Brian Boyle, an agent of the Drug Enforcement Agency (DEA) said in a public statement, “In the interest of public safety and to address the growing concerns of the citizens of Vermont, the DEA can confirm that no fentanyl was detected in the marijuana seized during the investigation. We’d like to take this opportunity to reinforce the public safety message that any drugs not purchased or obtained from a licensed and accredited medical facility are illegal, dangerous, and potentially lethal.”
Nearby in Connecticut, officials have reported around 40 opioid overdoses in the state since June 2021 linked to contaminated cannabis. The topic of fentanyl-laced weed remains controversial, however, as there are skeptics who believe some individuals are lying to the police to cover up their opioid use, as states like Vermont have legalized marijuana but not opioids. Others take this as an opportunity to advocate for marijuana to be legalized and regulated, to ensure the quality and safety of the drugs being taken.
Reports of overdoses from fentanyl-laced drugs have been skyrocketing the past year, which is a significant concern in an already overwhelming opioid epidemic. Though reports of fentanyl-laced weed are more recent, the DEA has already issued a public statement to warn people about fentanyl-laced pills. In 2021 alone, the DEA has seized 9.5 million counterfeit pills laced with fentanyl and methamphetamine, which is more than the last two years combined. The counterfeit pills are illegally manufactured by extensive drug networks and are made to look identical to prescription medications such as Oxycontin, Adderall, Percocet, Vicodin, and Xanax. The pills are often sold on the black market through social media and e-commerce platforms.
Fentanyl has already infiltrated large swaths of the drug market, so it is not a far-fetched idea that it would infiltrate marijuana as well. Fentanyl-laced weed is of special concern considering its decriminalized and legalized status in many areas, as well as its low likelihood of traditional “overdose.”
Warning Signs and Symptoms of Fentanyl Use
Though some sensations, such as relaxation and drowsiness, can be similar in both fentanyl and marijuana, they are very different drugs with different side effects.
Fentanyl side effects may include:
- Nausea or vomiting
- Trouble breathing
- Temporary feelings of euphoria
- A short-term, intense high
As a nervous system depressant, when taken in too large of a quantity, fentanyl can suppress the respiratory system to the point of ceasing to function, meaning an individual will stop breathing. Other symptoms of a fentanyl overdose may include:
- Cold, clammy skin
- Blue-colored lips and fingernails
- Decreased heart rate
- Low blood pressure
- Limp body
If you suspect that someone is experiencing an overdose, it is crucial that you call 911 immediately. If the individual is conscious, try to keep them calm, comfortable, and conscious while you wait for medical assistance.
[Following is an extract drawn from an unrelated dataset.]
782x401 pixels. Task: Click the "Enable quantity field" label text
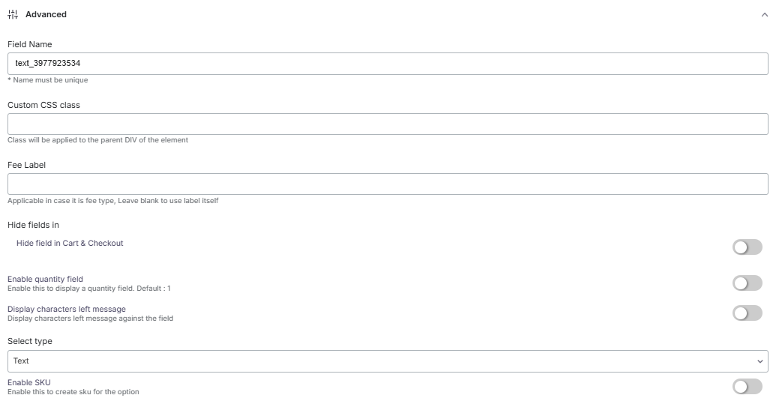click(x=45, y=279)
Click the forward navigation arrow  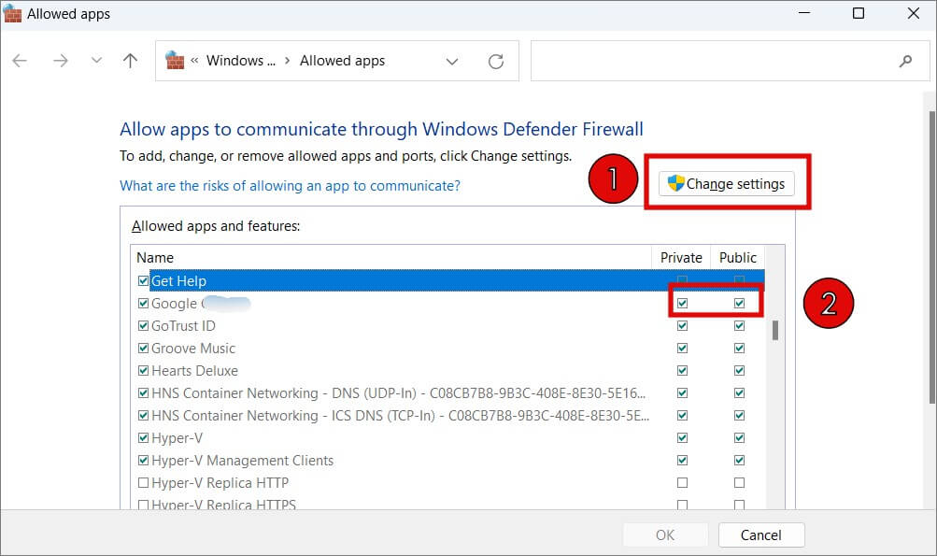61,61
If the individual is having a seizure, remove all objects in the immediate area to prevent further bodily injury.
The individual will likely be immediately treated on scene as needed once medical professionals arrive, before being taken to the hospital for further observation or treatment.
In the event that an individual survives an overdose, seeking professional drug use treatment may be extremely important. Overdose is more likely to occur again if the substance use is left untreated.